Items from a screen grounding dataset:
--------------------

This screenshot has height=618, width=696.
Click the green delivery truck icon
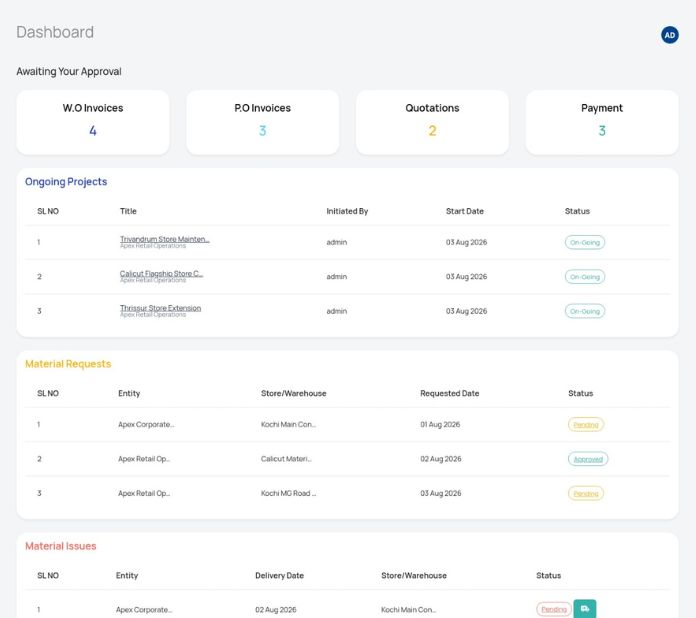coord(585,609)
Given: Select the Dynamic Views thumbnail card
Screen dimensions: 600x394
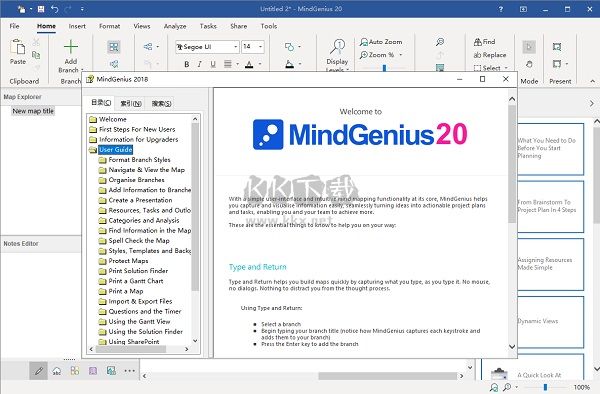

--------------------

Prompt » Copy every line of the items above word for word, leaving out the pictures.

Final answer »
This screenshot has height=618, width=696.
Click the green delivery truck icon
coord(585,609)
Given: Select the Dynamic Views thumbnail card
Screen dimensions: 600x394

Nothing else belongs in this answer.